Find sites that have pinned certificates so you can decide whether to allow the traffic by excluding it from decryption.
Certificate pinning forces the client application to validate the server’s certificate against a known copy to ensure that certificate really comes from the server. The intent of pinned certificates is to protect against man-in-the-middle (MITM) attacks where a device between the client and the server replaces the server certificate with another certificate.
Although this prevents malicious actors from intercepting and manipulating connections, it also prevents forward proxy decryption because the firewall creates an impersonation certificate instead of the server certificate to present to the client. Instead of one session that connects the client and server directly, forward proxy creates two sessions, one between the client and the firewall and another between the firewall and the server. This establishes trust with the client so that the firewall can decrypt and inspect the traffic.

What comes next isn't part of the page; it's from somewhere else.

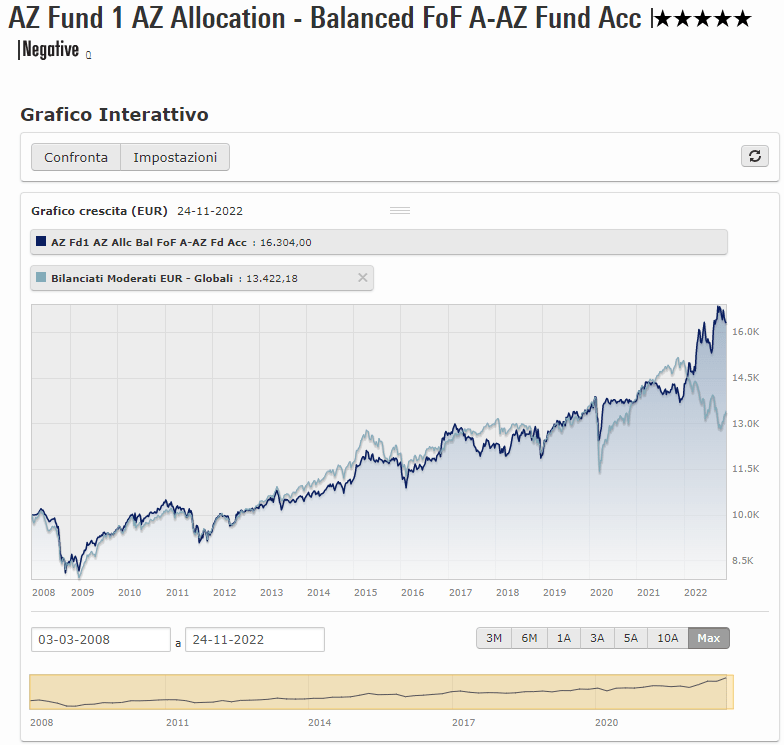
Task: Click the small icon next to Negative
Action: (89, 55)
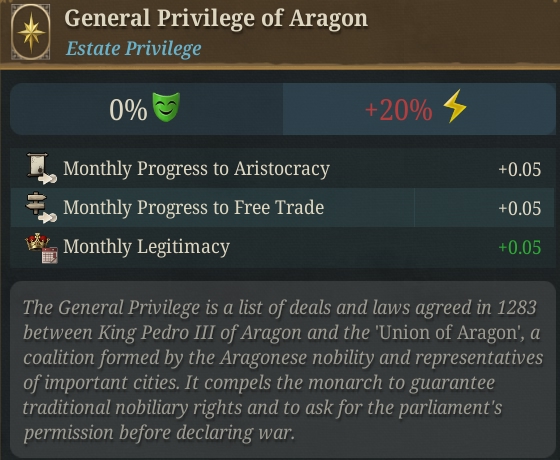The image size is (560, 460).
Task: Click the scroll icon beside Aristocracy progress
Action: pos(41,168)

However, when a certificate is pinned, the firewall cannot decrypt the traffic because the client does not accept the firewall’s impersonation certificate—the client only accepts the certificate that is pinned to the application.
  1. Filter the Decryption log (MonitorLogsDecryption) to find pinned certificates using the query (error contains ‘UnknownCA’).
    The application generates a TLS error code (Alert) when it fails to verify the server’s certificate. Different applications may use different error codes to indicate a pinned certificate. The most common error indicators for pinned certificates are UnknownCA and BadCertificate. After running the (error contains ‘UnknownCA’) query, run the query (error contains ‘BadCertificate’) to catch more pinned certificate errors.
    You can use Wireshark or other packet analyzers to double-check the error. Look for the client breaking the connection immediately after the TLS handshake to confirm that it is a pinned certificate issue.
  2. Decide what to do about pinned certificates.
    If you don’t need access for business purposes, you can let the firewall continue to block access. If you need access, then you can Exclude a Server from Decryption for Technical Reasons by adding it to the SSL Decryption Exclusion List (DeviceCertificate ManagementSSL Decryption Exclusion.
    The firewall bypasses decryption for sites on the SSL Decryption Exclusion List. The firewall cannot inspect the traffic, but the traffic is allowed.